Love de Gaspar Noé : la pétition de pénis

La sortie consécutive de deux films ambitieux, Love et son internationale bohème de Barbès, While we’re young et et ses bobos et hipsters new-yorkais sur le cinéma, le couple, le sexe et la procréation est naturellement une bonne nouvelle.

Il faudrait rapidement passer ce qui agace dans le cinéma de Noé, le caractère infantilisant des dialogues et situations, une manière de se positionner en permanence par rapport à Stanley Kubrick ou une focalisation sur la jouissance masculine alors qu’il promettait de parler d’un film inédit sur le sexe et les sentiments. Le cinéaste s’arrête étrangement sur les prémisses de la jouissance de sa belle héroïne interprétée par la courageuse Aomi Muyock dont le partenaire caresse gentiment le vagin et le clitoris, alors qu’il nous montre le sexe de son héros sous toutes ses coutures, en plus de quelques autres fréquentés par le couple au cours du film.

Gaspar Noé, à défaut d’être un scénariste, est un cadreur extraordinaire des corps et des couloirs depuis Irréversible et de l’impossibilité pour l’être humain moderne de jouir de manière non perverse dans un monde rétréci.

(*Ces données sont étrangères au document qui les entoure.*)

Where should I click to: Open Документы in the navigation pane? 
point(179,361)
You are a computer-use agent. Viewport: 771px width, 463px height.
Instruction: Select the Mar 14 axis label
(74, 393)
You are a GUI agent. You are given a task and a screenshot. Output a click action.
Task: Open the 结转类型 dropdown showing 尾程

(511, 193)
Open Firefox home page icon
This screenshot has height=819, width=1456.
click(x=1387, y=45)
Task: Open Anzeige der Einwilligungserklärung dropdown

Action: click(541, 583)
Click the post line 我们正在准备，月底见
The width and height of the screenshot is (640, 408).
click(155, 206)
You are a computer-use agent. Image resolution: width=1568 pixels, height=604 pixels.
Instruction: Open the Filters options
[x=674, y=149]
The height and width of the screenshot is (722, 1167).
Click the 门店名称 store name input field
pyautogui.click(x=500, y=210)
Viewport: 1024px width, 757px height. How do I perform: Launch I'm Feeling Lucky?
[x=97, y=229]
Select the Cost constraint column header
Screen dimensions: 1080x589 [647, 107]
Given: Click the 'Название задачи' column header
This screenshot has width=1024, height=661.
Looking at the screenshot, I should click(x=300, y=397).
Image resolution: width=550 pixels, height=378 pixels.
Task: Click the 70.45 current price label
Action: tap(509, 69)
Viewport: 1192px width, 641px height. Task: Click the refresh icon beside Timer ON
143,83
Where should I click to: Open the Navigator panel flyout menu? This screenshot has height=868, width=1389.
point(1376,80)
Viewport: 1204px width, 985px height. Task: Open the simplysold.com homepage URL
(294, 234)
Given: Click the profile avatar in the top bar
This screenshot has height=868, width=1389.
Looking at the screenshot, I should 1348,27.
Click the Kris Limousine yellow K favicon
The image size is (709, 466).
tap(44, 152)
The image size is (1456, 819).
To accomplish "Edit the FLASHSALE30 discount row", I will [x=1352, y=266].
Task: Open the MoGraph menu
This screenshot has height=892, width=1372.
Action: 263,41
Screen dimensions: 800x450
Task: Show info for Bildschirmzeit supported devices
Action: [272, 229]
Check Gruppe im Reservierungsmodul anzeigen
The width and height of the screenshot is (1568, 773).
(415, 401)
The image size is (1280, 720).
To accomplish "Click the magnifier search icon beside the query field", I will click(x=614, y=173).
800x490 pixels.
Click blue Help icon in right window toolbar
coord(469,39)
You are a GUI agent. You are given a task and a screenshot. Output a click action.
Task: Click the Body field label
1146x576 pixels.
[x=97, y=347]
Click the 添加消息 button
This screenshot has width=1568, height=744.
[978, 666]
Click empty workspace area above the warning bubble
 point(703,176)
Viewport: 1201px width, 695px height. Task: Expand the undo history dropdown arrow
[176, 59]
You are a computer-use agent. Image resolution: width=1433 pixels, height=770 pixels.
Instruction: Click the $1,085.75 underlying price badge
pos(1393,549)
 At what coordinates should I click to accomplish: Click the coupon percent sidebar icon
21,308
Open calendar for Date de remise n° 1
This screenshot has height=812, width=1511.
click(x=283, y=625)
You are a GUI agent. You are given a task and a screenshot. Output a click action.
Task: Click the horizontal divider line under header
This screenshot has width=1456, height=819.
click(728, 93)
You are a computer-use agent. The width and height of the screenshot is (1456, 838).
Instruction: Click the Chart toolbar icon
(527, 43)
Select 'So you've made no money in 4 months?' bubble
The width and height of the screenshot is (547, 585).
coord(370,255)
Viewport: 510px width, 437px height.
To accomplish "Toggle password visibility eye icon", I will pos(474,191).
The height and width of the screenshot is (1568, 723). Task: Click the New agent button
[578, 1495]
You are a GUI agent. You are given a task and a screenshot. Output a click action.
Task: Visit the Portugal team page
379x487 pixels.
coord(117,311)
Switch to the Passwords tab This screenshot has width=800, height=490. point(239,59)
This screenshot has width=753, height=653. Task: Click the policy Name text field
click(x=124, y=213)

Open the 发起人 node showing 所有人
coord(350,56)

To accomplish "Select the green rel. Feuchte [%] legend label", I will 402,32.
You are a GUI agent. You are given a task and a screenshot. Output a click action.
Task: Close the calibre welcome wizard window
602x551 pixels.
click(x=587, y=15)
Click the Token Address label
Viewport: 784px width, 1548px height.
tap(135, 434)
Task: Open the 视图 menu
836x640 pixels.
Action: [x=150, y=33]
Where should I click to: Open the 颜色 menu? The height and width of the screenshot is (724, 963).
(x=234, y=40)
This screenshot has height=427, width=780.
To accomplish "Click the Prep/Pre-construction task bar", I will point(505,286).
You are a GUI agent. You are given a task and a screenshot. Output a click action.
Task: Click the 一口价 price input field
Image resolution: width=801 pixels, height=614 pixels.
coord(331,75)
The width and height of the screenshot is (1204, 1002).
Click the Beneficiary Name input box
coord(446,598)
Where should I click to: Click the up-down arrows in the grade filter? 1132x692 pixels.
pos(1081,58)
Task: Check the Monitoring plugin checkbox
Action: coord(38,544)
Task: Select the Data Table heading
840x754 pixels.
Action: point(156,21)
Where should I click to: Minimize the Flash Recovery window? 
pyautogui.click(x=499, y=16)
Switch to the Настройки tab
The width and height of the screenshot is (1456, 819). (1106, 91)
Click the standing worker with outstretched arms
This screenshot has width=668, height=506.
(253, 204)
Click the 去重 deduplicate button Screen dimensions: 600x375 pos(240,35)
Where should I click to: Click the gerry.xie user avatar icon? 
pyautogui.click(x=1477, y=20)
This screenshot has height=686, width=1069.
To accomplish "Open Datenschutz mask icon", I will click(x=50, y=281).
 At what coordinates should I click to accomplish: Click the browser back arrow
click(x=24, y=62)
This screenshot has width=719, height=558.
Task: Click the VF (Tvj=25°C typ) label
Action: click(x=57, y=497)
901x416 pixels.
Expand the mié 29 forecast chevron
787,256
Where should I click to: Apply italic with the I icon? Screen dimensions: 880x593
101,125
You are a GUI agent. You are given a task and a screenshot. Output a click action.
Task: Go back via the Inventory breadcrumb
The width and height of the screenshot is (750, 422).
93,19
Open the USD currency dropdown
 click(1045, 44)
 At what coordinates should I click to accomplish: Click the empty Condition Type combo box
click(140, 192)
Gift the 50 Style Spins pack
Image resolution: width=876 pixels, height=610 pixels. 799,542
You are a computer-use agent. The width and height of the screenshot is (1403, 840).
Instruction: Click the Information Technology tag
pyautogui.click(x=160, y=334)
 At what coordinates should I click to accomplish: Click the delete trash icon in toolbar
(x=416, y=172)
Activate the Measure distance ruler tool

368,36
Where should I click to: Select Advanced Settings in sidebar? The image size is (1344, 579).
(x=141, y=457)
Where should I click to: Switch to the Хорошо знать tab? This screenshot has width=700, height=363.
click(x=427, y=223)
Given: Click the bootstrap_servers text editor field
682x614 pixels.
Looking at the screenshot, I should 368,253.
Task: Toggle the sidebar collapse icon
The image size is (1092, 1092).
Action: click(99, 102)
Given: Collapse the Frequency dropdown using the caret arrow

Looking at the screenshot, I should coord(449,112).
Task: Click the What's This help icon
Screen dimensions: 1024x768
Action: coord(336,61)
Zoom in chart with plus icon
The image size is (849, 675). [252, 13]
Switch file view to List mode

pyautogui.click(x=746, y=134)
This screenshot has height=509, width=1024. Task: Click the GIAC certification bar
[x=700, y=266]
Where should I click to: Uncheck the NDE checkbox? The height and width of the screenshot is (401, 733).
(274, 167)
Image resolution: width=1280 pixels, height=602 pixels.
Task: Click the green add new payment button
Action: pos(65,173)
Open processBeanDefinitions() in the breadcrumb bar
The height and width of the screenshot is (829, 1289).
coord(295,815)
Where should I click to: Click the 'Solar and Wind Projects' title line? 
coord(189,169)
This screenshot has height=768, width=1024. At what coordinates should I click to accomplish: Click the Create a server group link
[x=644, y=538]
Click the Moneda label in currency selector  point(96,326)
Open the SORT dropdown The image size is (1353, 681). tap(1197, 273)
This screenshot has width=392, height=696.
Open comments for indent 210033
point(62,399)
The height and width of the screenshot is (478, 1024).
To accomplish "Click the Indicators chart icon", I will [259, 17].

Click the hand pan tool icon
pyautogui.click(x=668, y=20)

Son américain étudiant en cinéma à Paris rencontre sur les hauteurs des Buttes-Chaumont une belle métisse avec laquelle il vivra l’amour fou jusqu’à l’inévitable séparation précipitée par la grossesse de la voisine et ses infidélités à répétition. C’est alors la fête du pénis, assez curieuse chez ce cinéaste qui ne cesse de provoquer les homosexuels dans ses films, jusqu’à l’épuisement des personnages et du spectateur.

Cet admirateur d’érotisme et d’horreur confondus sait pourtant que le meilleur film sur le sujet, L’empire des sens, rappelait toutes les histoires d’amour à la castration post coïtum. Le cinéma attend celui ou celle qui saura suivant Le Bernin ou Oshima révéler la puissance et le mystère de la jouissance féminine plutôt que de se flageller avec son organe.